[EXERCISE MATERIALS]
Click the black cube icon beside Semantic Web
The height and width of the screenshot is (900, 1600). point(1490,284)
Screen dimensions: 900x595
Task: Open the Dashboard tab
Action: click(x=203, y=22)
--
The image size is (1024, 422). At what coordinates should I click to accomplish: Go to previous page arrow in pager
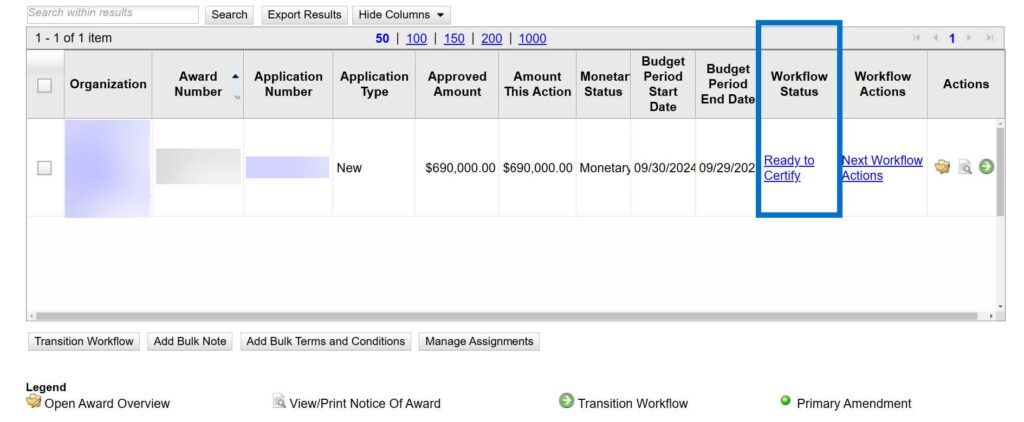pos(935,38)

[SET PROBLEM] Can you retype the part of the items that opens with the line containing "The image size" and closes with the line containing "pos(935,38)", including both of those lines and omitting the pictures?

[OUTPUT OF THE TASK]
The image size is (1024, 422). At what coordinates should I click to accomplish: Go to previous page arrow in pager
pos(935,38)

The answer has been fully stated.